Let’s be real: standardized testing is the academic version of the Hunger Games. You walk in with a #2 pencil, sit under fluorescent lights, and pray you don’t blank on a question about parabolas. For most people, it’s miserable. For me, it was also confusing because I had to choose—SAT or ACT?
Spoiler: the ACT won. And not because I breezed into it. I actually started with the SAT.
My SAT Era (A.K.A. Pain)
I studied. Hard. I went through vocab lists, tore apart grammar drills, and spent way too many weekends with College Board practice books. The result? My math score soared—no surprise there, since math has always been my comfort zone. But English? Brutal.
No matter how many practice sections I did, my score refused to budge. I sat for the SAT three different times, convinced I could force it to click if I just worked harder. It never did. Every reading passage felt like running through quicksand, and the grammar questions got into my head.
At some point, studying turned into frustration. And that’s when people started saying: “Just try the ACT.”
Enter the ACT
So I did. And everything changed.
The English section—the one that haunted me on the SAT—was suddenly my strongest. The questions felt clear, the rules made sense, and I could rely on instincts I’d already built from AP Lang essays instead of trying to memorize endless lists.
The reading also worked better for me. The SAT made me slog through long, dense essays that guaranteed at least one zoning-out moment. The ACT? Shorter passages, more direct questions, and a pace that actually kept me focused instead of dragging me under. Yes, there were more questions overall, but the faster timing didn’t bother me—it actually helped. I stayed sharp because I didn’t have time to overthink.
The math was straightforward, less like riddles and more like “do you actually know algebra?” And the science section? Honestly, it was kind of fun. It wasn’t about memorizing every element of the periodic table, it was just reading graphs and making logical calls.
Oh, and the writing section? I took it. It didn’t boost my score or make a big difference in admissions, but I weirdly liked it. It felt like a mini AP Lang prompt—make an argument, back it up, move on.
I walked out of my first ACT almost in disbelief. Where the SAT drained me, the ACT fit like it was built for my brain.
The Score (and the Secret Behind It)
Here’s the twist: I ended up scoring nearly perfect on ACT English—the same section I could never conquer on the SAT. All the work I put into vocab, grammar, and reading strategies wasn’t wasted; it just wasn’t showing up on the test that didn’t suit me.
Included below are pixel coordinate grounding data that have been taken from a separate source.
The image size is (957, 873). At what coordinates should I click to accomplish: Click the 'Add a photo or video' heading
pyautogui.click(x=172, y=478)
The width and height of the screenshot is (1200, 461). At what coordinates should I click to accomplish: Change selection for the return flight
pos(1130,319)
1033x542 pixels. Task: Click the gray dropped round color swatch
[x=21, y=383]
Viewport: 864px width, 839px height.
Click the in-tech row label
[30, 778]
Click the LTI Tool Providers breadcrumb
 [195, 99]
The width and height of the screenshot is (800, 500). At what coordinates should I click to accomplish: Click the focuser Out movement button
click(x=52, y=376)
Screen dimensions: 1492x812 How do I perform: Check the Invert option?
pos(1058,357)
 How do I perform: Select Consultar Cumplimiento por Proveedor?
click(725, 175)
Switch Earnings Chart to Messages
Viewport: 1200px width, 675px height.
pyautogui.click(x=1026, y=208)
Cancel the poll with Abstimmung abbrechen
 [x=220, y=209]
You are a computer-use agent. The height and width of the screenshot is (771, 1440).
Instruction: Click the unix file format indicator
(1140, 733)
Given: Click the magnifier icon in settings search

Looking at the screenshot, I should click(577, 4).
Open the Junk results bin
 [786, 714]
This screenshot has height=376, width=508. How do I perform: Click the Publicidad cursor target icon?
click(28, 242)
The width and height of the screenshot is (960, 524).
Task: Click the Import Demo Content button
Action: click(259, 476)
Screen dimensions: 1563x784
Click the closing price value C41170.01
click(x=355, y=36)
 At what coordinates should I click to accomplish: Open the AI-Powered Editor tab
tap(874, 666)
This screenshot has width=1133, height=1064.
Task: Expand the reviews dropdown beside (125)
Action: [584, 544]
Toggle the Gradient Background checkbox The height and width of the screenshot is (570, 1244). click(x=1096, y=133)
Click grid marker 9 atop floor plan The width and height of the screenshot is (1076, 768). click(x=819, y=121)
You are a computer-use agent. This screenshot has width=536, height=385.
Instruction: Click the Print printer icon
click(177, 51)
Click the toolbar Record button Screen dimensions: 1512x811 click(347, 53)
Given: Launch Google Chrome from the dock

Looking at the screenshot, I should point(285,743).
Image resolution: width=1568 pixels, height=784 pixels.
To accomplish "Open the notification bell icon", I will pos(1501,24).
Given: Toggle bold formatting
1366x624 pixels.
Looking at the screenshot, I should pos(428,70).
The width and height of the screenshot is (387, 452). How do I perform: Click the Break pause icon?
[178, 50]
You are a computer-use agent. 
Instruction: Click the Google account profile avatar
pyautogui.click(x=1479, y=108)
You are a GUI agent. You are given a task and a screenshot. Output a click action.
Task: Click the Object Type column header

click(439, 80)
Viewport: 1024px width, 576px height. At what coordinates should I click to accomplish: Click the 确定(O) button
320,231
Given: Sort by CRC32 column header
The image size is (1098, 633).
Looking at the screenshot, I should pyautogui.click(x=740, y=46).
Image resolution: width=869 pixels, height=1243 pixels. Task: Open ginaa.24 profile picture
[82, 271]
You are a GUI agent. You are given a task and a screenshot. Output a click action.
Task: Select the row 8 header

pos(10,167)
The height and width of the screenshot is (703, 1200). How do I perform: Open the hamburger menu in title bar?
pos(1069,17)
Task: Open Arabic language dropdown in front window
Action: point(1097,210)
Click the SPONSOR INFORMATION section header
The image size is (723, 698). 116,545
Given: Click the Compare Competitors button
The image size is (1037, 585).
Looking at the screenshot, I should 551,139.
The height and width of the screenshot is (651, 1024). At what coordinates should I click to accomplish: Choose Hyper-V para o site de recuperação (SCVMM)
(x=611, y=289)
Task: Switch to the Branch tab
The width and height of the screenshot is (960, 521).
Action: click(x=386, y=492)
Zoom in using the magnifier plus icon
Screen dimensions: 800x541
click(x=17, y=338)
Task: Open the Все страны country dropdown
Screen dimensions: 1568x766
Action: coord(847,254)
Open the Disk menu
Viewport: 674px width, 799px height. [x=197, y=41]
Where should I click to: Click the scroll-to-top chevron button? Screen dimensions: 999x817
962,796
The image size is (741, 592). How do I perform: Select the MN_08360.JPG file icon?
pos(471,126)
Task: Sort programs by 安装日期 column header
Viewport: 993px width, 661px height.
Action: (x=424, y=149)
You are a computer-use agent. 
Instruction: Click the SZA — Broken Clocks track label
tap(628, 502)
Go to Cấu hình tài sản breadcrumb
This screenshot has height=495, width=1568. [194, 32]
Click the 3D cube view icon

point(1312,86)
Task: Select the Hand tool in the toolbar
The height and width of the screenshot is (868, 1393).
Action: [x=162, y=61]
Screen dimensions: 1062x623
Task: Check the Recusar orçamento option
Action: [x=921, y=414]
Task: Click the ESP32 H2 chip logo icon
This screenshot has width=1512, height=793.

The “secret,” if you can call it that, wasn’t studying harder. It was picking the test that played to my strengths.
What I’d Actually Recommend
So, no, I’m not going to say “don’t study” and hope you luck into a good score. My Study Hall Secret is this:
- Test both. Take a practice SAT and a practice ACT. Pay attention to which one feels less like pulling teeth.
- Notice where you score naturally higher. My SAT math was always strong, but my English plateaued. On the ACT, suddenly English skyrocketed.
- Timing matters. The SAT gives you trickier questions but more time; the ACT gives you simpler questions but less time. Pick your poison.
- Don’t fear the ACT science section. It’s just graphs and data. If you can read a chart, you can survive.
- Writing section = optional. Colleges rarely use it, but if you’re an essay person, it’s honestly not that bad.
The truth is, both tests measure similar skills, but they’re packaged differently. Knowing which format works with your brain is half the battle.
Final Thoughts
I used to think my SAT struggles meant I just wasn’t good enough at standardized testing. Turns out, I was just taking the wrong test. Once I switched to the ACT, all the studying I’d already done finally had a place to shine.
So if you’re stuck in a cycle of prep books and practice exams that never move the needle—maybe it’s not you. Maybe it’s the test.
For me, the ACT was the one that didn’t make me cry.